• **TUJUAN LATIHAN**:
Tolong salin tanpa perubahan bagian dari teks tentang syukur 60 tahun Konsili Vatikan II di bawah ini, mulai antara "Pada hari Sabtu" dan "Uskup Keuskupan Banjarmasin.", termasuk keduanya.

• **HALAMAN**:
+--
Pada hari Sabtu 15 Oktober 2022 Ikatan Alumni Filsafat Teologi Sanata Dharma mempersembahkan Ekaristi sebagai ungkapan syukur atas 60 tahun Konsili Vatikan II di Kapel Seminari Tinggi St Paulus, Kentungan, Jl. Kaliurang km 7, Yogyakarta. Misa konselebrasi dilaksanakan dengan konselebran utama Mgr Yustinus Harjosusanto MSF Uskup Agung Samarinda dan Mgr Dr Piet Boddeng Timang Pr Uskup Keuskupan Banjarmasin.
Perayaan syukur yang dimulai dari pukul 10.00 ini dihadiri sekitar 450 orang memenuhi kapel dan tenda di luar.
Sebelum Misa dimulai, disampaikan Video Sambutan Kardinal Ignatius Suharyo, Uskup Agung Jakarta dan Ketua Konferensi Waligereja Indonesia, Isinya sebagai berikut:
"Saya sungguh sangat menghargai prakarsa yang dilakukan oleh Ikatan Alumni Filsafat dan Teologi Universitas Sanata Dharma atau yang juga dikenal sebagai Fakultas Teologi Wedabhakti, untuk mensyukuri anugerah
Konsili Vatikan II genap 60 tahun. Kita semua tahu, salah satu kata kunci dalam Konsili Vatikan II adalah aggiornamento, yang kalau diterjemahkan secara bebas berarti pembaharuan. Semoga acara yang dibuat oleh alumni Filsafat dan Teologi Universitas Sanata Dharma ini mengingatkan kita semua, mengingatkan seluruh gereja, khususnya Gereja Katolik di Indonesia, untuk terus membaharui diri.
Akhir-akhir ini pembaharuan itu menjadi sangat jelas bagi kita semua. Saya menyebut misalnya proses Sinode yang sedang berjalan untuk menyiapkan Sinode pada tahun 2023. Temanya sangat jelas : “Menuju Gereja Sinodal
: Persekutuan, Keterlibatan dan Misi” Di balik rumusan itu, ada pembaharuan yang sungguh sangat mendasar. Kalau disederhanakan, menjadi gereja yang mengajar, menjadi gereja yang berjalan bersama-sama. Tidak asal berjalan bersama-sama, tetapi berjalan bersama-sama untuk menemukan kehendak Tuhan di dalam realitas dunia yang semakin kompleks ini.
Maka tidak mengherankan kalau katekese yang dilakukan oleh Paus Fransiskus akhir-akhir ini, secara berseri adalah mengenai pembedaan roh.
+--
• **MATERI YANG DISEDIAKAN**:
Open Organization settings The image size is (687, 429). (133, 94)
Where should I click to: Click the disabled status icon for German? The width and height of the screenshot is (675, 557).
+--
• **KELUARAN YANG DIHARAPKAN**:
Pada hari Sabtu 15 Oktober 2022 Ikatan Alumni Filsafat Teologi Sanata Dharma mempersembahkan Ekaristi sebagai ungkapan syukur atas 60 tahun Konsili Vatikan II di Kapel Seminari Tinggi St Paulus, Kentungan, Jl. Kaliurang km 7, Yogyakarta. Misa konselebrasi dilaksanakan dengan konselebran utama Mgr Yustinus Harjosusanto MSF Uskup Agung Samarinda dan Mgr Dr Piet Boddeng Timang Pr Uskup Keuskupan Banjarmasin.